== Fragmento del documento ==
########################################

Del mismo modo, muchas de las milicias iraquíes surgieron en la década de 2000, luchando contra los ocupantes dirigidos por Estados Unidos. Consolidaron su papel en 2014 en la lucha contra el Estado Islámico de los yihadistas, cuando el ejército iraquí huyó y rindió la ciudad de Mosul.
Cuando las milicias comparten el Estado
Esto apunta a un tercer ingrediente. Por definición, los rebeldes luchan contra el Estado. En Oriente Próximo, sin embargo, el Estado confiere a menudo cierto grado de legitimidad a estos grupos, que luego le resulta imposible revertir. El acuerdo que puso fin a la guerra civil libanesa en 1989 exigía el desarme de todas las milicias. Pero hizo una excepción con Hezbolá, que argumentó que era un grupo de resistencia que luchaba contra Israel.

########################################

Registros de datos:
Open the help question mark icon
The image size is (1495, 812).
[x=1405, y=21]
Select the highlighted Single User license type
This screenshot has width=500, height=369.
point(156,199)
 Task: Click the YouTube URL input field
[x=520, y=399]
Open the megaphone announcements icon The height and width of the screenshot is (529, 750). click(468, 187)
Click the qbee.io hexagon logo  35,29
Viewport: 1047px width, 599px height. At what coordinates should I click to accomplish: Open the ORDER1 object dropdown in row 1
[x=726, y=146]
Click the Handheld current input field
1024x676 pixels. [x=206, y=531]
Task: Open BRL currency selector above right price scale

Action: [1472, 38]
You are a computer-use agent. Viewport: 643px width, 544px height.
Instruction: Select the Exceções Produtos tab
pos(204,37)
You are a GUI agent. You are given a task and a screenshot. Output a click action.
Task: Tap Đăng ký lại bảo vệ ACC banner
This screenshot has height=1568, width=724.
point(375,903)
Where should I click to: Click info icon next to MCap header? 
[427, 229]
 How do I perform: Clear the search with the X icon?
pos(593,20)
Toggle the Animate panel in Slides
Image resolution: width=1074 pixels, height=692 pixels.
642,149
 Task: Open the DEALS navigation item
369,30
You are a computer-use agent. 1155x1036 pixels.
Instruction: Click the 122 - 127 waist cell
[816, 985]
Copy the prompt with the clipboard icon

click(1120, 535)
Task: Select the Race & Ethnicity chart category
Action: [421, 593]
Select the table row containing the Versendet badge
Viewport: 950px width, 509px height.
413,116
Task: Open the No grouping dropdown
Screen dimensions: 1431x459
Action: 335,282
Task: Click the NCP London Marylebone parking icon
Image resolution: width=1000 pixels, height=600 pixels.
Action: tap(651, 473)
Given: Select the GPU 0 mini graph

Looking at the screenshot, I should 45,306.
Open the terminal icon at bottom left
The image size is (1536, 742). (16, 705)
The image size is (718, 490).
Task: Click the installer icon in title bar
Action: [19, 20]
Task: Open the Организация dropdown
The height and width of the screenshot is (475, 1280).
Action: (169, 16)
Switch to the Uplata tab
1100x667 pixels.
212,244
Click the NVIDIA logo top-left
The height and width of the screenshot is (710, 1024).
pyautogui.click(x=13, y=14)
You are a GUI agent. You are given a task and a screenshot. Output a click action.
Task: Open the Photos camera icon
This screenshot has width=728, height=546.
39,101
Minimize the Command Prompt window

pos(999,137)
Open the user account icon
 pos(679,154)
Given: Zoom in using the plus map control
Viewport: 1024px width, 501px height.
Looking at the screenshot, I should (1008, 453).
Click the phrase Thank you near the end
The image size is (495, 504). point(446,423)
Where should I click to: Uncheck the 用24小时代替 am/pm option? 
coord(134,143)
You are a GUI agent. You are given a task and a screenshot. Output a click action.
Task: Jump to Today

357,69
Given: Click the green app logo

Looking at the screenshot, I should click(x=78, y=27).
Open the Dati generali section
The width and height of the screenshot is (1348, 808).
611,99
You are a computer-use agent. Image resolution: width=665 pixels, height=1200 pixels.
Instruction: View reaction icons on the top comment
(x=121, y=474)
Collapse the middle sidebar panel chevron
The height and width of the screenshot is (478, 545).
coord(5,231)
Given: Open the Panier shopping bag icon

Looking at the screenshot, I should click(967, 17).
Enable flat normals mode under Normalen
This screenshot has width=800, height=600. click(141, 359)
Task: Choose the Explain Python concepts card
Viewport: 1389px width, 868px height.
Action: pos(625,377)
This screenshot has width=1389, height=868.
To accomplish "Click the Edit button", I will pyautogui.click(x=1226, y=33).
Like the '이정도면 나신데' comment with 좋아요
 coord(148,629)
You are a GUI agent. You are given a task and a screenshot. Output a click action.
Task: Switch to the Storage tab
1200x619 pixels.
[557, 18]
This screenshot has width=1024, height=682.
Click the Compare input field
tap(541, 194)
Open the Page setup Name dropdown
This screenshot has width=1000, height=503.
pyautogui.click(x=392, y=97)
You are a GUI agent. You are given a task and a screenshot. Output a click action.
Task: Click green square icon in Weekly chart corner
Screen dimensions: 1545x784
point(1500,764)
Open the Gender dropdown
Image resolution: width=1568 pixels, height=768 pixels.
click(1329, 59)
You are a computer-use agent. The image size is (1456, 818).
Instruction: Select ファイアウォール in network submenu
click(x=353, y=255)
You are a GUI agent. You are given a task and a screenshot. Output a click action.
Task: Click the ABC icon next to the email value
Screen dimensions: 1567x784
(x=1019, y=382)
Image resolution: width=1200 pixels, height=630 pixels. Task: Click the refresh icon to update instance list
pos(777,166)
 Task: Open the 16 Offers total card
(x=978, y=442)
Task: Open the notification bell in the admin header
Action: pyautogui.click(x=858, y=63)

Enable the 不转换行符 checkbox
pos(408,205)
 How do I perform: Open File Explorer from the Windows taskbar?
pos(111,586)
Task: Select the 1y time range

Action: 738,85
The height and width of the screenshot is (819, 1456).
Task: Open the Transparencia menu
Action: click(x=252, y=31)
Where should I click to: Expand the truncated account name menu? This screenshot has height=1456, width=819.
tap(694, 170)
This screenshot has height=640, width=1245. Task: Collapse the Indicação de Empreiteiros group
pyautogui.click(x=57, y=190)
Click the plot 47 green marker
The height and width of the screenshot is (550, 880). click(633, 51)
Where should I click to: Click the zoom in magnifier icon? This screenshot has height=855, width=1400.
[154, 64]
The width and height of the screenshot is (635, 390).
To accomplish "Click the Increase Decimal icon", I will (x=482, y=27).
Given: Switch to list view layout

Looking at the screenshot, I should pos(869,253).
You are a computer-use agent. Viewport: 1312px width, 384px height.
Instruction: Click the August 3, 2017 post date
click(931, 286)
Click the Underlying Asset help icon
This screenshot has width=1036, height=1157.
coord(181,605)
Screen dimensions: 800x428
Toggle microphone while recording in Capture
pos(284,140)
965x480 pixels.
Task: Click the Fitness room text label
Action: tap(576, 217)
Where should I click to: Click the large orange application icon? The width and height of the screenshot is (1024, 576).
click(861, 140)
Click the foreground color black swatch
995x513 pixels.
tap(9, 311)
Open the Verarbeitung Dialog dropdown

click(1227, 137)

########################################

== Conjunto de tareas ==
1. Por favor, edita el fragmento sobre las milicias: reescribe todo lo que va desde "Cuando las milicias" hasta "luchaba contra Israel." y cambia "Hezbolá" por "Hizbulá".
2. Según el fragmento sobre las milicias, ¿qué ciudad rindió el ejército iraquí en 2014?
3. Prosigue el fragmento sobre las milicias en Oriente Próximo a partir de su última oración.
Las líneas no guardan relación con el fragmento sobre las milicias.

== Resultados esperados ==
1.
Cuando las milicias comparten el Estado
Esto apunta a un tercer ingrediente. Por definición, los rebeldes luchan contra el Estado. En Oriente Próximo, sin embargo, el Estado confiere a menudo cierto grado de legitimidad a estos grupos, que luego le resulta imposible revertir. El acuerdo que puso fin a la guerra civil libanesa en 1989 exigía el desarme de todas las milicias. Pero hizo una excepción con Hizbulá, que argumentó que era un grupo de resistencia que luchaba contra Israel.

2. Mosul.

3.
Los hutíes han sido durante mucho tiempo una insurgencia en el norte de Yemen, la región más pobre de un país pobre. En 2014, en medio del caos posrevolucionario, arrasaron el sur y capturaron la capital y otras grandes ciudades. El ejército yemení no les impidió el paso y calificó a los hutíes de revolucionarios. Se daban los tres ingredientes: un Estado débil, un conflicto y una buena dosis de credibilidad.
Aquí es donde las milicias de Oriente Medio se dividen en dos categorías. Hoy son el Estado en gran parte de Yemen. Pero al hacerse con el poder, los hutíes han galvanizado la oposición. Muchos yemeníes les culpan ahora de la pobreza, el hambre y las enfermedades. Como rebeldes, los hutíes denunciaron la corrupción oficial; en el poder, la han adoptado.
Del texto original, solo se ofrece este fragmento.